Photo-lllustration, based on this photo of William Lyon Mackenzie, by Kyra Kendall/Torontoist.
Eleven and a half months before this year’s municipal election ended, William Lyon Mackenzie signed up for Twitter. Mackenzie, the City of Toronto’s first mayor—dead since 1861—was @rebelmayor, and when we interviewed him a month after that, he told us in no uncertain terms that the “biggest challenge is putting the Grrr back in Toronto….David Miller had his Broom. It worked for a while. Now it’s time for the Musket.”
He lost to Rob Ford by 383,501 votes.
In the months between, trying to figure out who @rebelmayor really was became a favourite sport for City Hall–watchers. (It helped that the lead-up to this year’s election was very long and mostly unexciting.) Fingers pointed in every direction: There was Globe and Mail‘s City Hall Bureau Chief Kelly Grant and Global News’ Jackson Proskow, both of whom @rebelmayor made a habit of repeating things they tweeted, making it look like they’d meant to tweet something from their own accounts. There was Ward 27 candidate Chris Tindal, who made a @rebelmayor-style joke about one of Mackenzie’s favourite haunts, the Rebel House, one day before the fake candidate spent the day canvassing throughout the same ward the real candidate was running in. And there was HiMY SYeD, the mayoral candidate who repeated a @rebelmayor tweet from his own account, then hastily deleted it. (When BlogTO reported in an article about a mayoral debate that SYeD was @rebelmayor, @rebelmayor threatend to sue.)
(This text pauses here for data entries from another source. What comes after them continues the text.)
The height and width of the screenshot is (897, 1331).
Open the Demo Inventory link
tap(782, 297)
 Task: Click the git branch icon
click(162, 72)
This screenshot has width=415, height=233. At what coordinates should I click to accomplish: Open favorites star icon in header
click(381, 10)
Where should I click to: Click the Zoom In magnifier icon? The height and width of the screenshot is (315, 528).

@rebelmayor has spent the days since his decisive loss soul-searching, first vowing a comeback before dismissing his campaign team, preparing his resume, and then, ultimately, taking lonely TTC rides as he prepared to leave town. Now, he’s taking the ultimate step in finding himself: he’s revealing who he really was all along. And—surprise, surprise—the man behind the rebel is one who a lot of us already know: Spacing senior editor, Eye columnist, Stroll author, and Yonge Street managing editor, Shawn Micallef.
Micallef spent the last months of the election campaign regularly denying to Torontoist that he was @rebelmayor. But the similarities between the two were always unmistakable: like Micallef, the tweeting Mackenzie was a sly, habitual Toronto wanderer with a habit of turning 140-character bursts into something close to poetry (even when those bursts were vague policy planks or were making fun of Torontoist). @rebelmayor knew the city—he understood not only the urban landscape, but also the media covering it and the politics shaping it—inside and out.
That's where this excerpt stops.